Work instructions
In the following listing, find the lines containing "beside" and report them.

-- Dataset entries follows --

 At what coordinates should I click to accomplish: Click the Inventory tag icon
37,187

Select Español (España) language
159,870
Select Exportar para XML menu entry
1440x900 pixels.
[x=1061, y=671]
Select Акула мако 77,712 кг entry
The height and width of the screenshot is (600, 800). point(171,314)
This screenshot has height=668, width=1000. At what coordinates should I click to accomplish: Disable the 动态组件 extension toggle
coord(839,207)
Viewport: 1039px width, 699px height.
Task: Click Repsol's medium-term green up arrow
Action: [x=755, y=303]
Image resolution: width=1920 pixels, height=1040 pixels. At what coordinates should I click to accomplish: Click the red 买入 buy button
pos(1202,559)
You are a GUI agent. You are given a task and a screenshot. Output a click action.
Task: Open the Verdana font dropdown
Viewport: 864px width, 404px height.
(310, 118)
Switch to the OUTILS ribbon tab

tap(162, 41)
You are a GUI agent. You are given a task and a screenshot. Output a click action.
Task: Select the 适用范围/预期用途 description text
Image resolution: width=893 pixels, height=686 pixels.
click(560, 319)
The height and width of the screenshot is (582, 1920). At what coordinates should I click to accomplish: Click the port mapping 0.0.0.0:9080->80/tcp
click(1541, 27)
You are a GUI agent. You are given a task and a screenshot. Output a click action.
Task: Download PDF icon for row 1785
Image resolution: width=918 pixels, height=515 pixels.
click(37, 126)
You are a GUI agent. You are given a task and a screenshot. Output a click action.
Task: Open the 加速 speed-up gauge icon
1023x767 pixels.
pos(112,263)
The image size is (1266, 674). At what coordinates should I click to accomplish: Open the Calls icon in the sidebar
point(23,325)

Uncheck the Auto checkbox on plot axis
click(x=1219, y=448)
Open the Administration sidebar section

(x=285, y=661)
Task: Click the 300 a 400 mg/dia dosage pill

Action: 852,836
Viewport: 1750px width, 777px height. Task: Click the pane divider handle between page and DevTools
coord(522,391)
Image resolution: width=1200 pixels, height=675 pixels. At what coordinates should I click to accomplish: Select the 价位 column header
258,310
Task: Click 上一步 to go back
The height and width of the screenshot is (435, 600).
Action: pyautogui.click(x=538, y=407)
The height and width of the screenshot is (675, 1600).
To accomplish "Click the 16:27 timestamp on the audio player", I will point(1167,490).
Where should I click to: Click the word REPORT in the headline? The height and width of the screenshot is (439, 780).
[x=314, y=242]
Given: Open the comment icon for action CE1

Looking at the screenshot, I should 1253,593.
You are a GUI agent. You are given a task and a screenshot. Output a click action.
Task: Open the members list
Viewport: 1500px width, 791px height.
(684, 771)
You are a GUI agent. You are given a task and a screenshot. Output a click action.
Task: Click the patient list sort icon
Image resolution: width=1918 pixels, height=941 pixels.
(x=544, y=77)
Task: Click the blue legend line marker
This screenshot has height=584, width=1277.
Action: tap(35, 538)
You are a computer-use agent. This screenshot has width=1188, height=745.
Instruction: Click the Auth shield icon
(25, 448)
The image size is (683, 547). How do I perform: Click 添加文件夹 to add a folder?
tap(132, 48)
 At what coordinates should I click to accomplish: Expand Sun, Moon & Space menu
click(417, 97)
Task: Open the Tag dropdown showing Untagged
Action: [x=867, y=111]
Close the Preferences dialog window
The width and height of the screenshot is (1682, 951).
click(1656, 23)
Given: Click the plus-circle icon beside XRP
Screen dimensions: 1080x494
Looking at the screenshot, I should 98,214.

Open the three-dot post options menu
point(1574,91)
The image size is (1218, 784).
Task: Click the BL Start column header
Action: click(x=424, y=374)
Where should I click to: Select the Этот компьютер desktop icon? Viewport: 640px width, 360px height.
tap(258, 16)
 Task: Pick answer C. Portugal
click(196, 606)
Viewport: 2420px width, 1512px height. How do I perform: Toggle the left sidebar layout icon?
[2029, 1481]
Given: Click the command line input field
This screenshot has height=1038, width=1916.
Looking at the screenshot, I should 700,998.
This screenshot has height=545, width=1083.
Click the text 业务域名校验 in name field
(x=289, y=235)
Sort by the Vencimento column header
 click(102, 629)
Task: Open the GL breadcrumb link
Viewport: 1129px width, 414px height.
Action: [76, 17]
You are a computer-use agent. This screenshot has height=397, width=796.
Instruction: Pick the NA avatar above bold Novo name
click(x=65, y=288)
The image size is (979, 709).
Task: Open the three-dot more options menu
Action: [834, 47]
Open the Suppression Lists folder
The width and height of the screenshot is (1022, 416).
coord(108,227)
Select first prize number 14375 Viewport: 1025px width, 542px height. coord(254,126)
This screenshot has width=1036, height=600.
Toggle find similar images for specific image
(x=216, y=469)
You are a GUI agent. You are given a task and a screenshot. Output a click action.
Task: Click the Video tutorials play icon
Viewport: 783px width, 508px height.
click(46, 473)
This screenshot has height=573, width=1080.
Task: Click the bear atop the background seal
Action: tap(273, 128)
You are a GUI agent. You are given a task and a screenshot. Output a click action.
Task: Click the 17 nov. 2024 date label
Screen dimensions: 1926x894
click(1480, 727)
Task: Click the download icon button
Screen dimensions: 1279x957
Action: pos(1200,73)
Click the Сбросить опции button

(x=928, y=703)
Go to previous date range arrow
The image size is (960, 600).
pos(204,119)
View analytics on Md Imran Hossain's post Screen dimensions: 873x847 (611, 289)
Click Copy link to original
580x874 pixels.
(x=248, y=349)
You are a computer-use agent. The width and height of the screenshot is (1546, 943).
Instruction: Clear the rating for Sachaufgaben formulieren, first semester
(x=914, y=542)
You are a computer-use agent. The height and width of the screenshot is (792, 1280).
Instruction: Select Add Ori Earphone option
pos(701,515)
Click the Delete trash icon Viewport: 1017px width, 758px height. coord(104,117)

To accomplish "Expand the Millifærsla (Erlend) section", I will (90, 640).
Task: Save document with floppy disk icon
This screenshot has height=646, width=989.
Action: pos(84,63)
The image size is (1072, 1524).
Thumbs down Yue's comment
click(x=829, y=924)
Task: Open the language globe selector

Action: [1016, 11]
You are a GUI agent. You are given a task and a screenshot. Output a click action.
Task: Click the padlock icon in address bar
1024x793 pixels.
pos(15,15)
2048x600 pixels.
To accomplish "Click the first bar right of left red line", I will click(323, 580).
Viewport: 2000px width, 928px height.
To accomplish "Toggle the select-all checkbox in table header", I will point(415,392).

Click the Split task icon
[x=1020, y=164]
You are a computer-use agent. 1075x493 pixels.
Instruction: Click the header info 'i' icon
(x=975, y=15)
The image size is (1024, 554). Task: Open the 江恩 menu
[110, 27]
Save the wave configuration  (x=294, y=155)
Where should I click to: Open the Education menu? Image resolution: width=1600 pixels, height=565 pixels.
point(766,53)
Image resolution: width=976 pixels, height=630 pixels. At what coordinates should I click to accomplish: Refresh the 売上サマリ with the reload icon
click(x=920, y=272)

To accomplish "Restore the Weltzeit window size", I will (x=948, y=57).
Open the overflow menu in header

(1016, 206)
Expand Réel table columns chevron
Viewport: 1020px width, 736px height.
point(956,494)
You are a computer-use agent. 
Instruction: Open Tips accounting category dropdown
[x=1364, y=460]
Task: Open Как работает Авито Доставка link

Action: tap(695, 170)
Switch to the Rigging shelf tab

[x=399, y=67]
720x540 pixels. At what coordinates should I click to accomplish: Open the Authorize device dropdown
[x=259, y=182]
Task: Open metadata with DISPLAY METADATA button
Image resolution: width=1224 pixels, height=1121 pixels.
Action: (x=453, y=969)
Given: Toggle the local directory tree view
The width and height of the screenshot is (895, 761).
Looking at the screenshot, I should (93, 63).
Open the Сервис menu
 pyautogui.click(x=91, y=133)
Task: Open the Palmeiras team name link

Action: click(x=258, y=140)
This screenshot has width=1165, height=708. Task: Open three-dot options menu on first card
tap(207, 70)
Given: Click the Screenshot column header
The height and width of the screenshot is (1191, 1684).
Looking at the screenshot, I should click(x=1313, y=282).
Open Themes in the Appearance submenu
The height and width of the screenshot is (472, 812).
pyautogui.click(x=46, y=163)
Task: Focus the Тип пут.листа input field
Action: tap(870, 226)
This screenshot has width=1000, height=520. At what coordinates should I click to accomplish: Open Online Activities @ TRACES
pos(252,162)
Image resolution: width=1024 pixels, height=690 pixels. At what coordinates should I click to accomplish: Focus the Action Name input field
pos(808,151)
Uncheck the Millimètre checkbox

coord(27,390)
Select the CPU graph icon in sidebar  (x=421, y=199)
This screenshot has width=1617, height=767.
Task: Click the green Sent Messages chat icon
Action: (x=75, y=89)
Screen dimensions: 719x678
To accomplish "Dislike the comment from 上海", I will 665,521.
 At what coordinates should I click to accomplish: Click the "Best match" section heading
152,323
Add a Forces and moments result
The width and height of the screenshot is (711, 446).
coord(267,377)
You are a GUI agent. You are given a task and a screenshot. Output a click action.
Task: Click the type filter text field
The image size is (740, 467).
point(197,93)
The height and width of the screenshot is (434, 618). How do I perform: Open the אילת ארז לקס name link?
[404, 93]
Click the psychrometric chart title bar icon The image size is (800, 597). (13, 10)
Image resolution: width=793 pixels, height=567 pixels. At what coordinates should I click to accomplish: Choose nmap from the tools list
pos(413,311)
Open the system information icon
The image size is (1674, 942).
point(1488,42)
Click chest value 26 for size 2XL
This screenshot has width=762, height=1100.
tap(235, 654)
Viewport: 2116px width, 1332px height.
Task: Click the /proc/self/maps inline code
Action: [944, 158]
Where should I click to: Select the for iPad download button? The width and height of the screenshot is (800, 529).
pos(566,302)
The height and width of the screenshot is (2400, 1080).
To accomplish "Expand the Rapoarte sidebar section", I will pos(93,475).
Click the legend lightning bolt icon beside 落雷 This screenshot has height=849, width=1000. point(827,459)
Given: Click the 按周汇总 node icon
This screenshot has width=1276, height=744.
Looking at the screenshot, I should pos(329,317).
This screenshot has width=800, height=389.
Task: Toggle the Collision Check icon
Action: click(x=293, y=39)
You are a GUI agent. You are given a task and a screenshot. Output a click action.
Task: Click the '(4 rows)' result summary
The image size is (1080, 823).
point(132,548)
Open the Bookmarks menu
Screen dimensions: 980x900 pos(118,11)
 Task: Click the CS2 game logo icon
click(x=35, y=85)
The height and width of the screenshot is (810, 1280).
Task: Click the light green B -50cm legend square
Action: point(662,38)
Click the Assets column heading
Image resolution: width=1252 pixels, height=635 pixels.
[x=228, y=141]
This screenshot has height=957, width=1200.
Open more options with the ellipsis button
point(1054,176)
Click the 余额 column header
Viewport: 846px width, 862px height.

-- Dataset entries concluded --

Answer below
Given: Click the plus-circle icon beside XRP
Click the legend lightning bolt icon beside 落雷 This screenshot has height=849, width=1000. point(827,459)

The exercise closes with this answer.